- [Exercise requirements]: Please return the full listing word for word, leaving out any pictures.
------------------------------------
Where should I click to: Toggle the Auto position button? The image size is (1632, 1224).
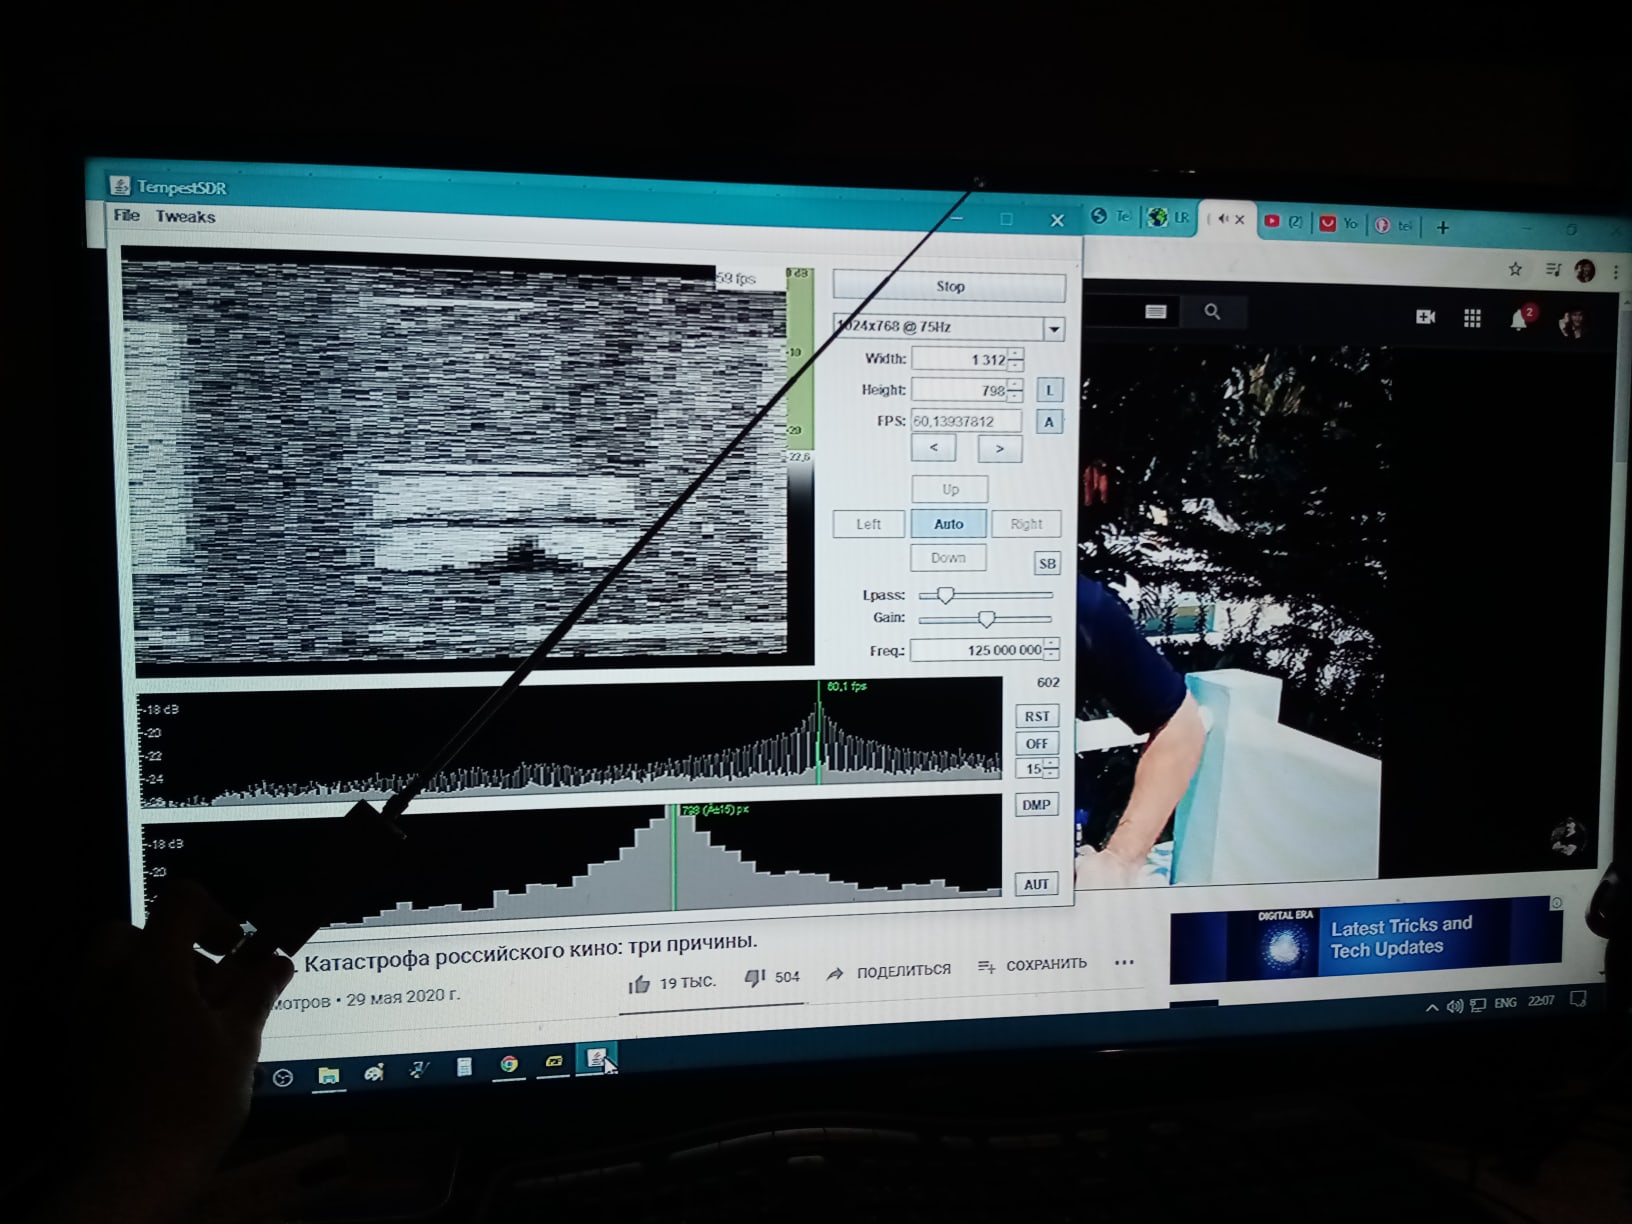click(948, 524)
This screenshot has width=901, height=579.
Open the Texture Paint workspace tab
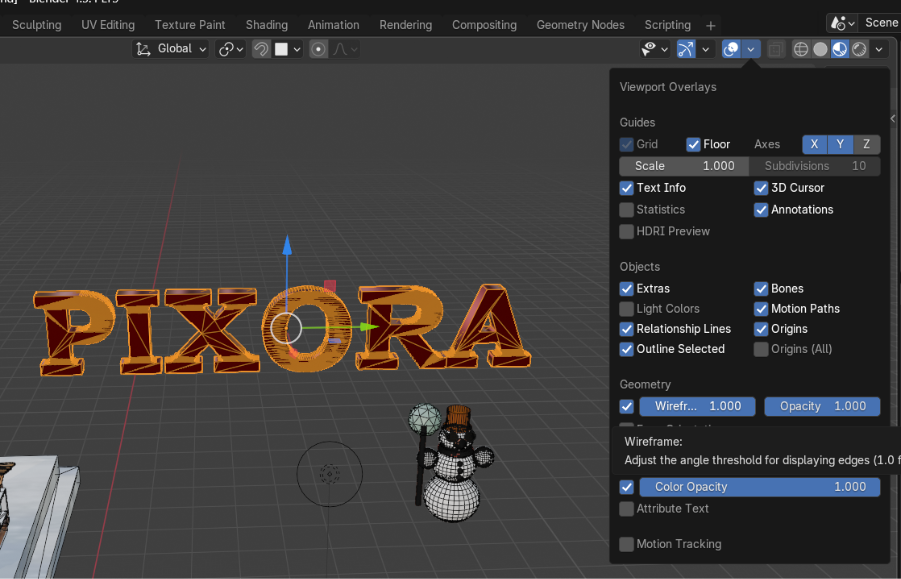tap(190, 24)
------------------------------------
- [Output below]:
Where should I click to: Toggle the Auto position button? The image size is (1632, 1224).
click(948, 524)
This screenshot has width=901, height=579.
Open the Texture Paint workspace tab
tap(190, 24)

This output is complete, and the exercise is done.